- [Directions for this task]: Starting with the line that contains "Click the -2.1% SPY end label", repeat each line exactly through the final line of the listing. No picture should appear in the copy.

- [Given records]:

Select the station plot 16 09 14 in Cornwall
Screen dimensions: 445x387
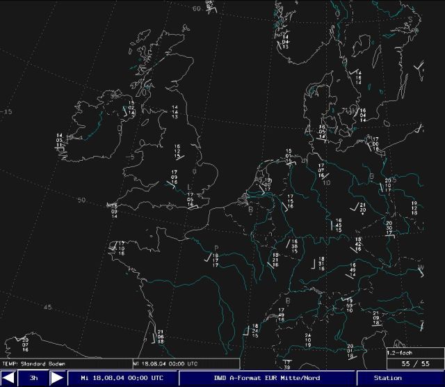114,211
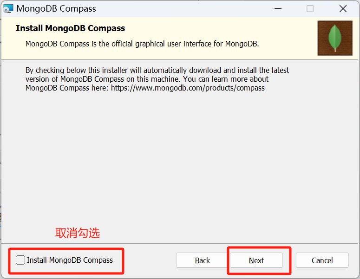Close the MongoDB Compass installer window

(x=343, y=9)
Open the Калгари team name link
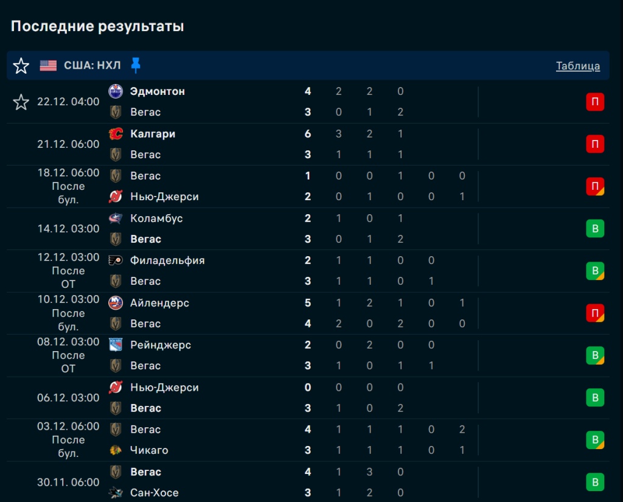 [x=153, y=134]
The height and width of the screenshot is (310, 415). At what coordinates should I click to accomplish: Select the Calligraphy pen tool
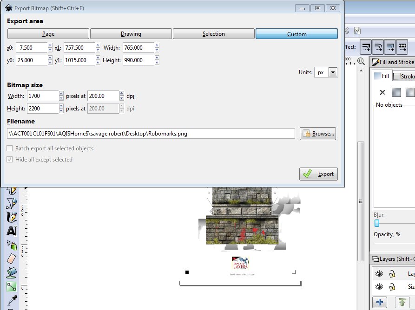click(x=12, y=217)
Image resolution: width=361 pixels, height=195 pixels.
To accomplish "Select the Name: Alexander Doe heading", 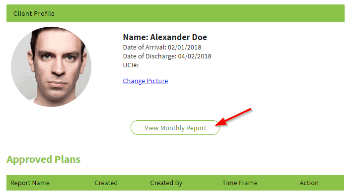I will tap(165, 37).
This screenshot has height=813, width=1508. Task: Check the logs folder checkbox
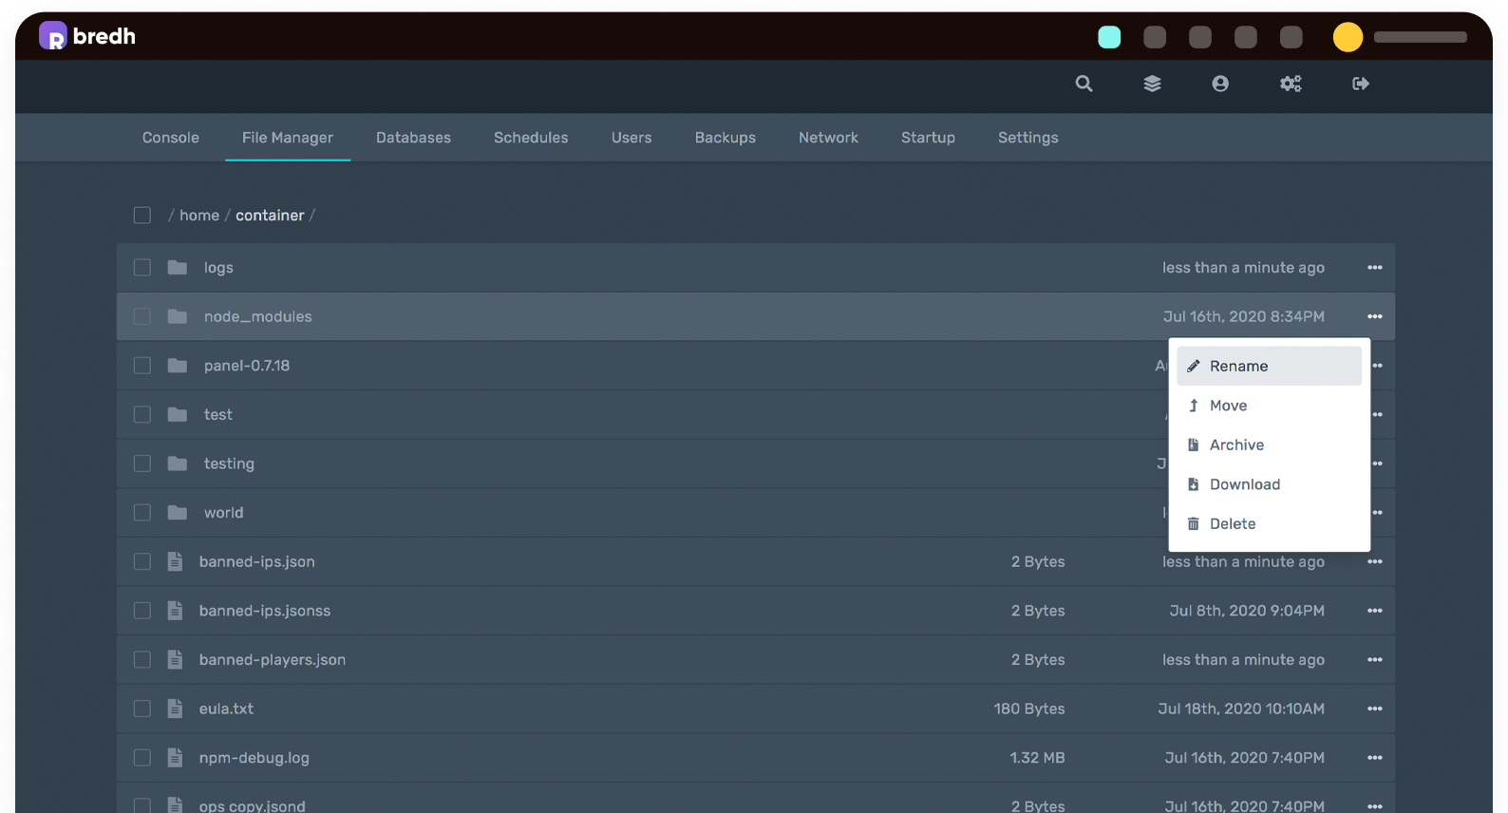pyautogui.click(x=142, y=268)
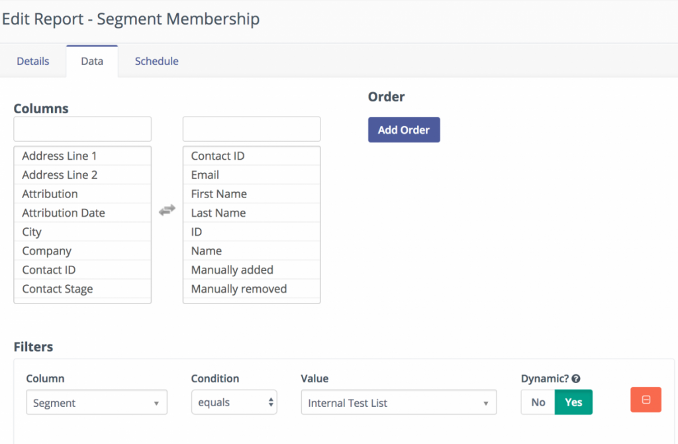
Task: Open the Segment column dropdown
Action: [x=97, y=403]
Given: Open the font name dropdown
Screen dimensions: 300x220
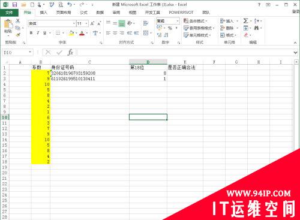Looking at the screenshot, I should 74,23.
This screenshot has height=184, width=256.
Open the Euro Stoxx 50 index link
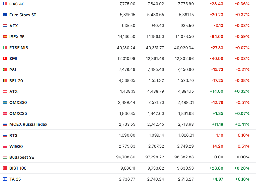pyautogui.click(x=23, y=15)
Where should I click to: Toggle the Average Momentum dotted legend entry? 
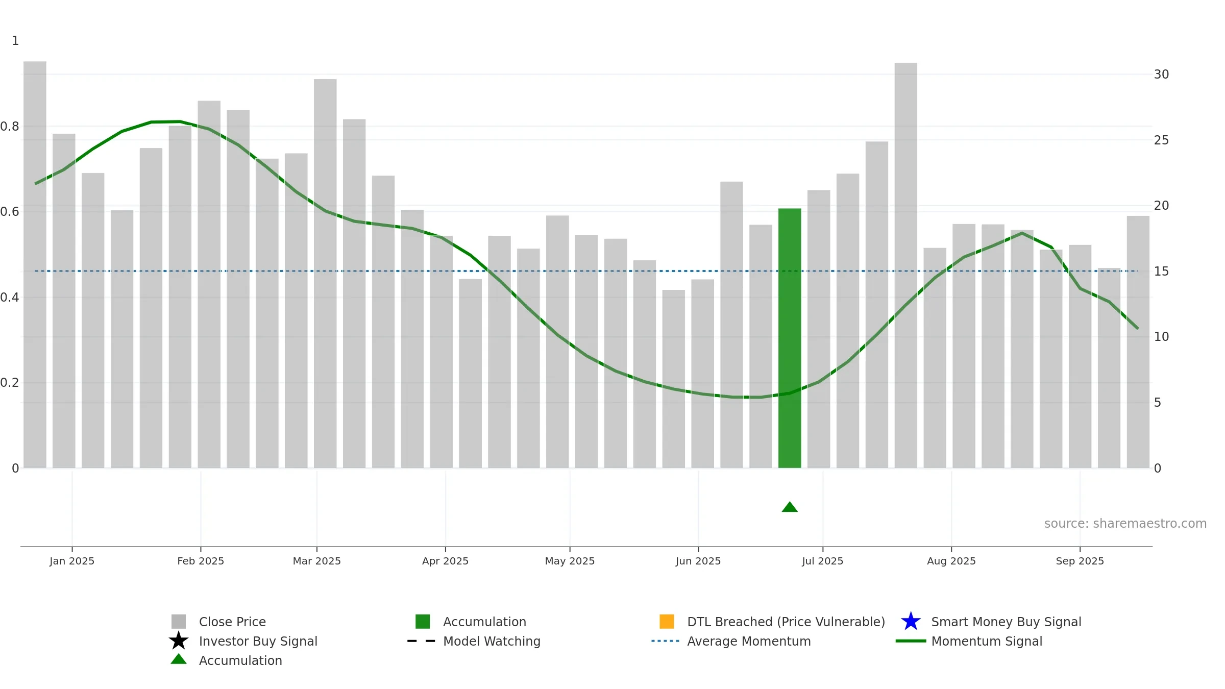click(731, 641)
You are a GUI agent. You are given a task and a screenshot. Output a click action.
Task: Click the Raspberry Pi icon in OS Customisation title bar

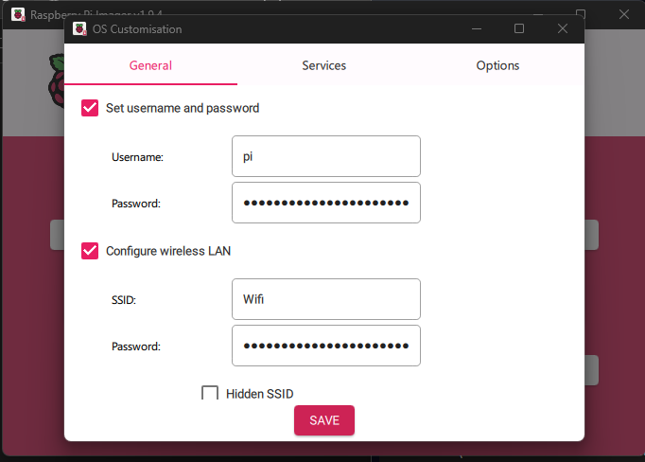coord(79,29)
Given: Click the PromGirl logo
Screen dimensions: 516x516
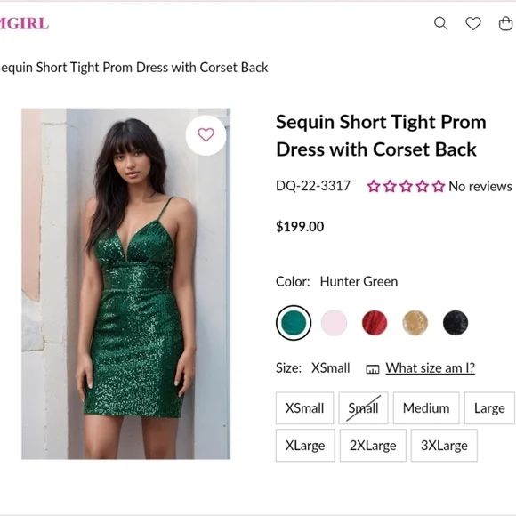Looking at the screenshot, I should (x=24, y=24).
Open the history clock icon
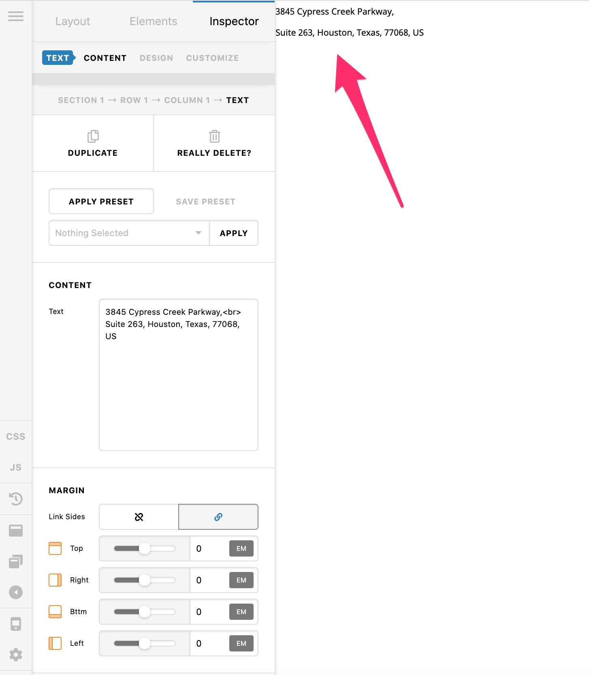Viewport: 589px width, 675px height. point(16,499)
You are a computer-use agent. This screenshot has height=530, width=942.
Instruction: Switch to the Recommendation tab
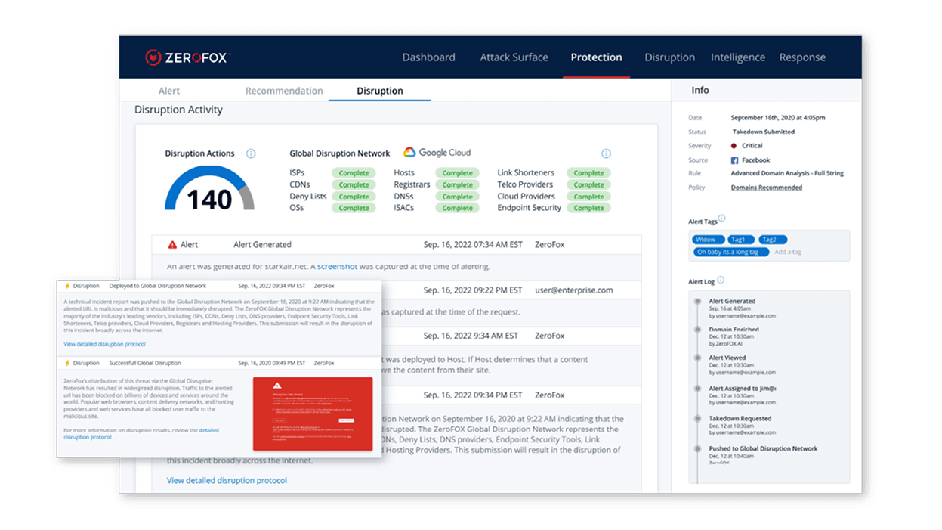click(284, 91)
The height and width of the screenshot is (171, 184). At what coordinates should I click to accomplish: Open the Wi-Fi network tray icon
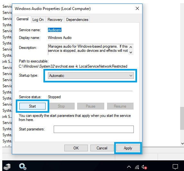[x=137, y=167]
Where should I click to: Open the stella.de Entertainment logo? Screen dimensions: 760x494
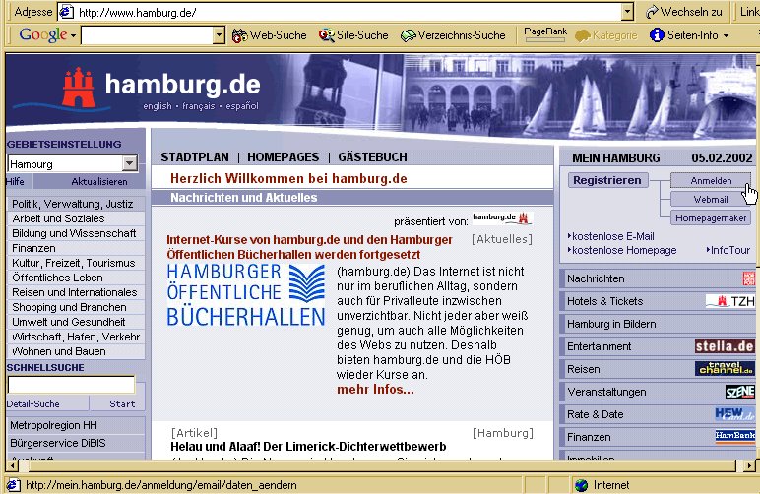click(724, 346)
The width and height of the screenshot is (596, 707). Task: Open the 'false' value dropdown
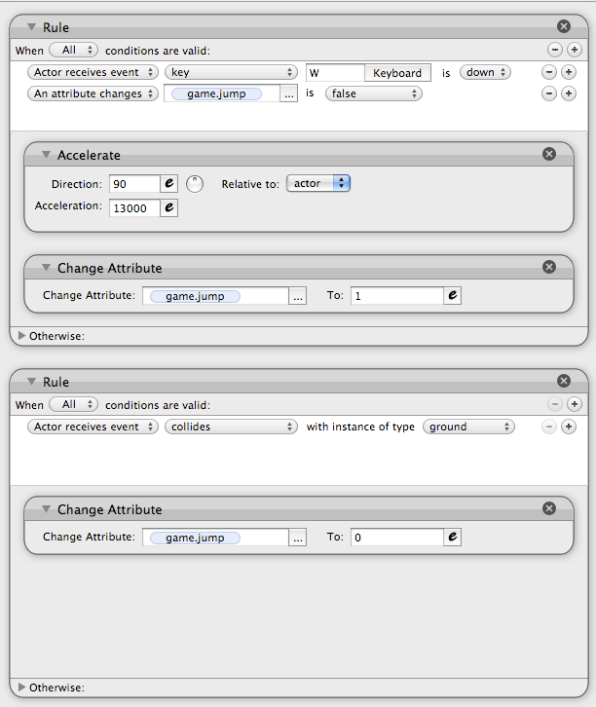click(374, 93)
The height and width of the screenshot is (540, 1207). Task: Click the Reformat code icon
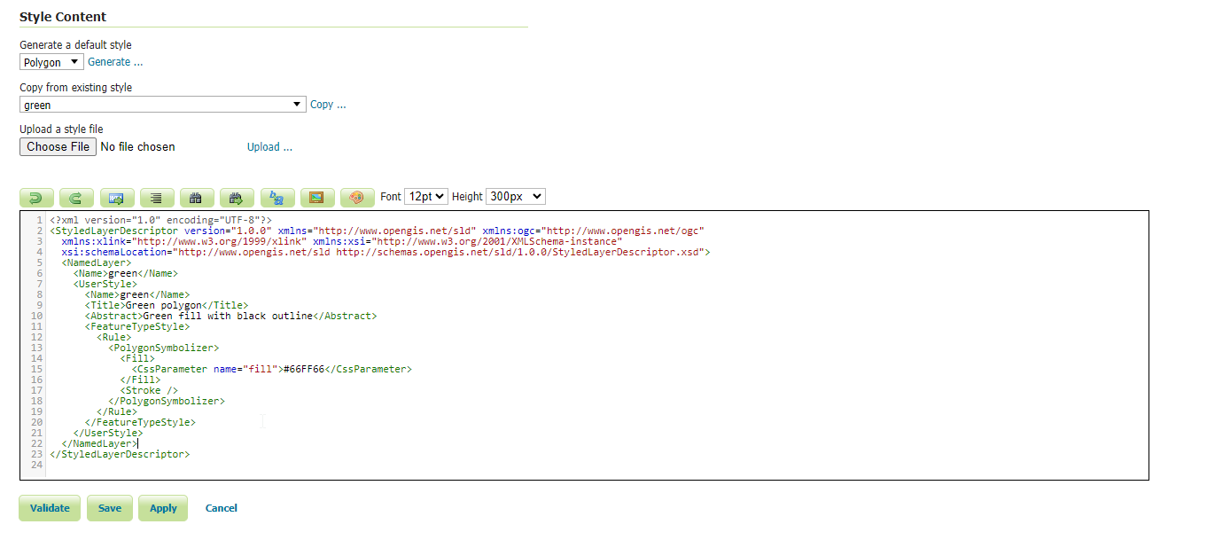click(x=157, y=196)
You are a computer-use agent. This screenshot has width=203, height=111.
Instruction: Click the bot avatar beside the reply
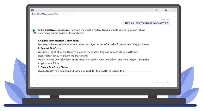(34, 31)
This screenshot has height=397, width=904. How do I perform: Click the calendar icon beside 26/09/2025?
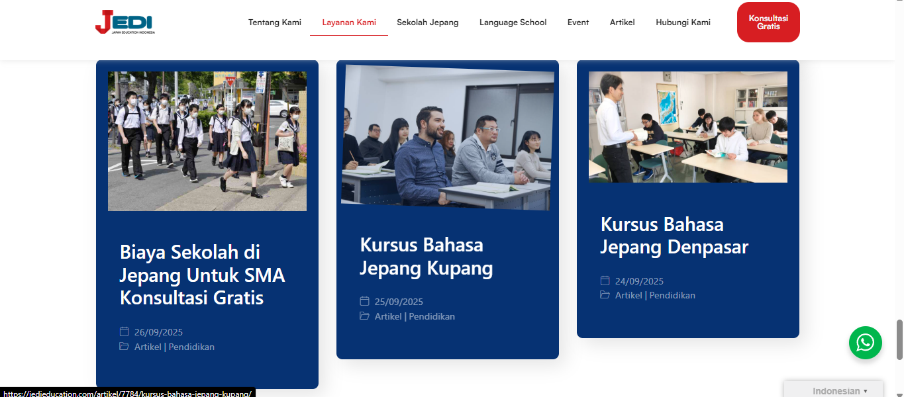click(123, 331)
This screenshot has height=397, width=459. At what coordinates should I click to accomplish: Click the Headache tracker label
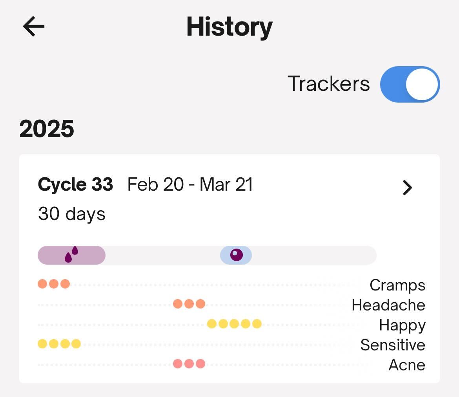[388, 305]
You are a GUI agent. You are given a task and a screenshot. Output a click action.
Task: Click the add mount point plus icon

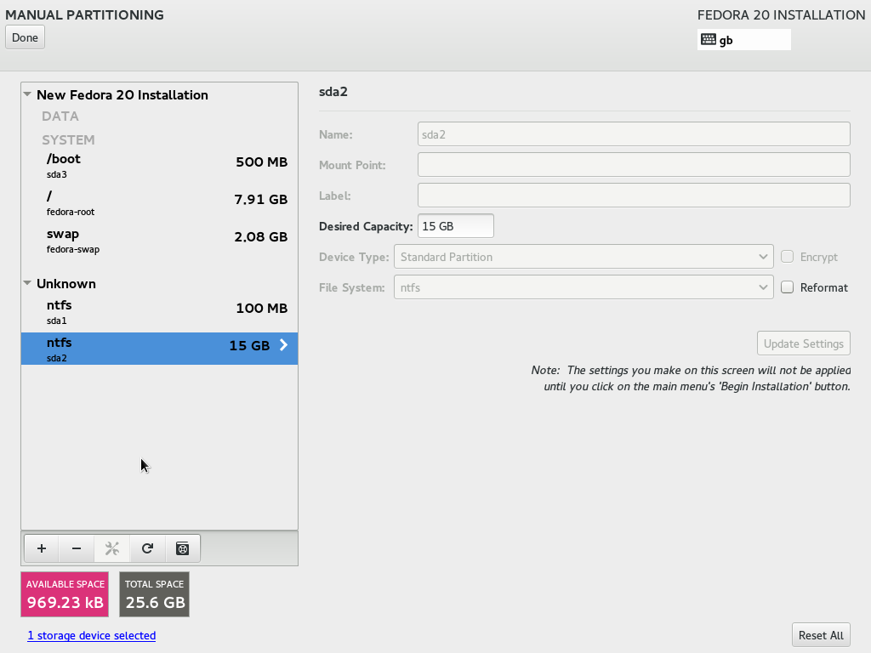coord(42,548)
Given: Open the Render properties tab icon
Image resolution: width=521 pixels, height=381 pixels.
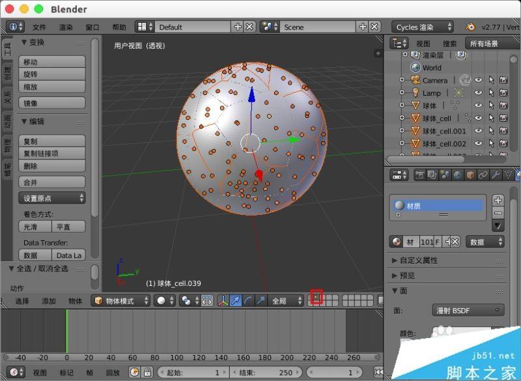Looking at the screenshot, I should (420, 176).
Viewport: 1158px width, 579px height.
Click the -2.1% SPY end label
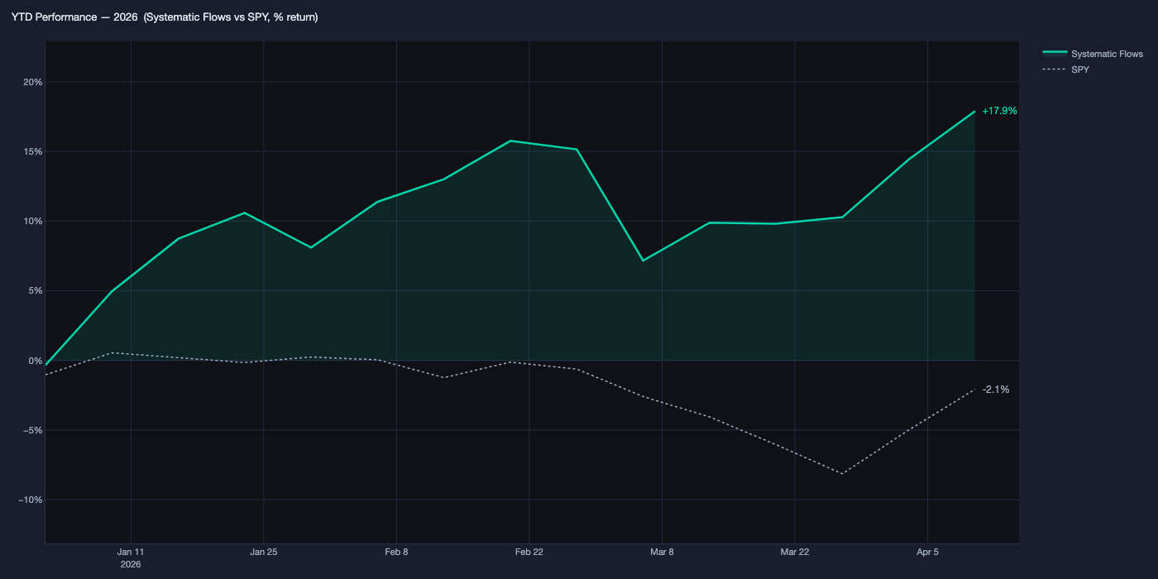(995, 390)
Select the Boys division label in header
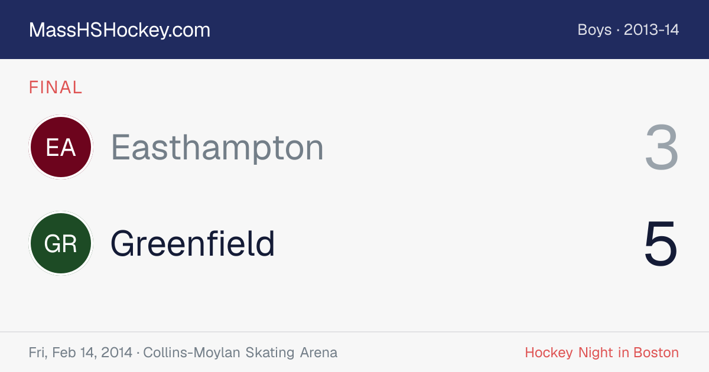The height and width of the screenshot is (372, 709). (x=594, y=30)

- [Reply to the task]:
Click the -2.1% SPY end label
(995, 390)
Select the Boys division label in header
The height and width of the screenshot is (372, 709). (x=594, y=30)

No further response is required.